### TASK TO COMPLETE
Only the closing stretch of the material is wanted: the line containing "Image resolution: width=405" and every line after it, transcribed exactly.

### EXTRACTED DATA
**********
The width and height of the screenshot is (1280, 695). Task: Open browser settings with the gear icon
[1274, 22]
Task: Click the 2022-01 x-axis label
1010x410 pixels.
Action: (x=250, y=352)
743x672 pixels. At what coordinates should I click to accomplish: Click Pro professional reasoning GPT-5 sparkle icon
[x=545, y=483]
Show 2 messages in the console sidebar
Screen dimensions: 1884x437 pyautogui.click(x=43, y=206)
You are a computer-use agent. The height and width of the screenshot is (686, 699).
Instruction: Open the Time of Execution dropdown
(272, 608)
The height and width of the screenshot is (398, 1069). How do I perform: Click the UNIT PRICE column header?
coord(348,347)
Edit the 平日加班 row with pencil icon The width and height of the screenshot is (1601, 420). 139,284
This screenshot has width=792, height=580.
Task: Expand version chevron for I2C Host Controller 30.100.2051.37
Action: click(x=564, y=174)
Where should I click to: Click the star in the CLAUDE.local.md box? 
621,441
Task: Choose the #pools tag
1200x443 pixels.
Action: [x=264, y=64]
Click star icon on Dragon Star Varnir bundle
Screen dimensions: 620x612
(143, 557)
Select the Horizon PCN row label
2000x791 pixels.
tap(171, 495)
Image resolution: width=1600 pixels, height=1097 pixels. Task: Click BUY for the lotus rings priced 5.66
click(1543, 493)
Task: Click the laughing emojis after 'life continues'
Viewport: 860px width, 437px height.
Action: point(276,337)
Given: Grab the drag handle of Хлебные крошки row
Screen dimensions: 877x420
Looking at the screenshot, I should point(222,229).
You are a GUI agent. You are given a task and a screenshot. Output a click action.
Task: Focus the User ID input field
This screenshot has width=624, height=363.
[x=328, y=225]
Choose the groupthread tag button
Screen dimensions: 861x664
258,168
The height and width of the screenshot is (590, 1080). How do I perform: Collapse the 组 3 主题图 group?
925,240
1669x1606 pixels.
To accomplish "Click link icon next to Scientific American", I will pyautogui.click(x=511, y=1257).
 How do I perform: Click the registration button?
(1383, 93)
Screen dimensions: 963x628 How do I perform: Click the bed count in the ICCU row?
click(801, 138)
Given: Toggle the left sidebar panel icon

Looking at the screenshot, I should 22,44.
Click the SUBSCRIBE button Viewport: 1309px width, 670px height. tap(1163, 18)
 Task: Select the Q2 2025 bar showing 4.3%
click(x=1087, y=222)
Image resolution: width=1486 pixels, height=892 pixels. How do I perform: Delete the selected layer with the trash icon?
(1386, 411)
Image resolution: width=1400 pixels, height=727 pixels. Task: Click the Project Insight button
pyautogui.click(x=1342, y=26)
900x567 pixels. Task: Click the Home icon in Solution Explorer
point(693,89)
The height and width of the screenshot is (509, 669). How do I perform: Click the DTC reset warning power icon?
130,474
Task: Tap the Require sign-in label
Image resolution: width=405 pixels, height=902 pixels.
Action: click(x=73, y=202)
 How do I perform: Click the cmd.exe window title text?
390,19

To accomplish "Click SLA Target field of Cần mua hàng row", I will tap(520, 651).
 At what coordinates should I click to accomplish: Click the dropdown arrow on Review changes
**********
### TASK ANSWER
Image resolution: width=405 pixels, height=902 pixels.
Action: click(x=73, y=202)
 How do I perform: Click the cmd.exe window title text?
390,19

To accomplish "Click SLA Target field of Cần mua hàng row", I will tap(520, 651).
 At what coordinates should I click to accomplish: Click the dropdown arrow on Review changes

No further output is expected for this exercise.